Il est constant qu’en principe, une collectivité qui entend transformer un chemin en voie carrossable ou qui prévoit d’élargir une chaussée doit respecter la procédure d’alignement prévue par les articles L. 112-1 et L. 112-2 du code de la voirie routière[1]. Ces articles encadrent en effet l’élargissement des voies, motivé par l’intérêt général, à savoir, la sécurité des usagers de la route.
Néanmoins, la pratique de l’alignement est moins nette que sa définition procédurale puisqu’il n’est pas rare que des collectivités procèdent à un alignement de fait, sans recourir à l’une des procédures qui leur permettrait légalement d’y procéder (celle de l’alignement prévue par le code de la voirie routière, celle de la préemption ou celle encadrant l’expropriation). Il est ainsi fréquent que la chaussée soit élargie ou des trottoirs construits sur des fonds privés avec l’accord tacite ou non des propriétaires.
Toutefois, ces travaux, réalisés en dehors des procédures établies donnent régulièrement lieu à des contentieux qui, généralement, portent sur des sommes négligeables, le terrain occupé étant de peu de valeur.

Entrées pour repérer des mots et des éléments

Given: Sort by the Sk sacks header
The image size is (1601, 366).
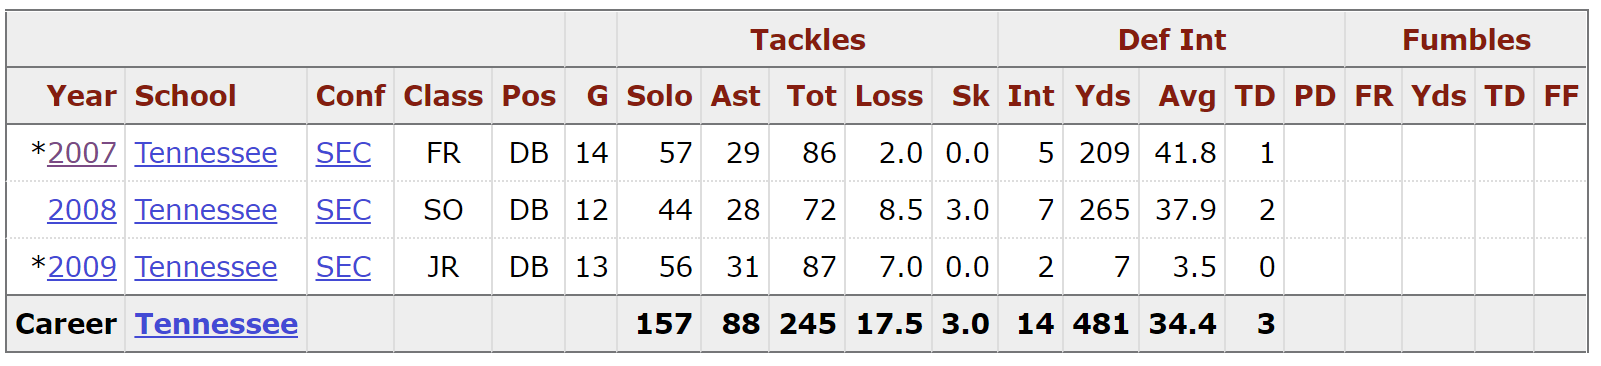Looking at the screenshot, I should click(x=970, y=96).
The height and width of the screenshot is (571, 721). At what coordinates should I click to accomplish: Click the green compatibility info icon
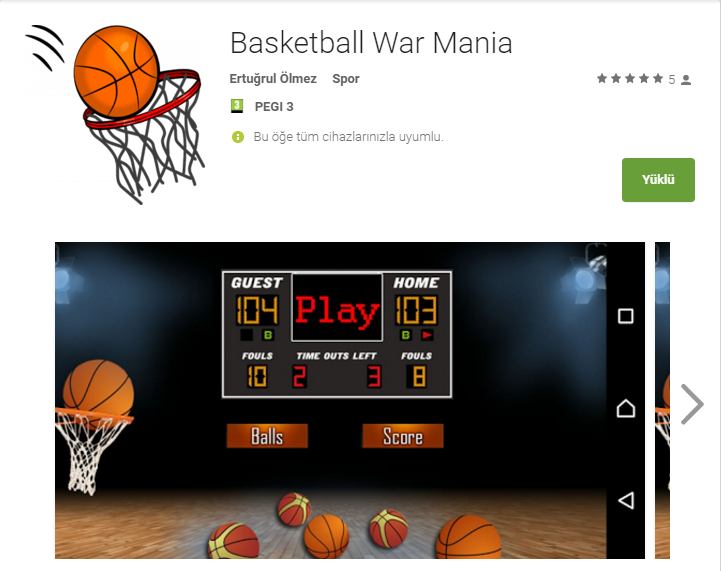[x=238, y=137]
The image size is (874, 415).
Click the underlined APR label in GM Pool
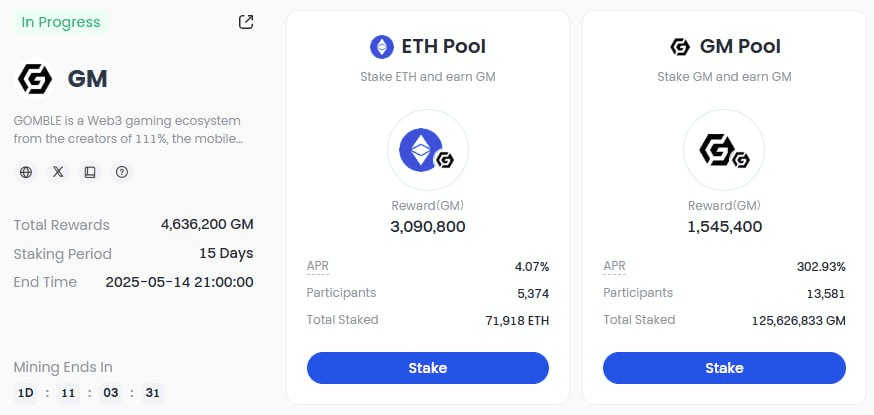(614, 266)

### Exercice
Relevez, s'il vous plaît, toutes les procédures que la page présente comme permettant légalement à une collectivité de procéder à un alignement.

### Résultat
- La procédure de l'alignement prévue par le code de la voirie routière
- La procédure de la préemption
- La procédure encadrant l'expropriation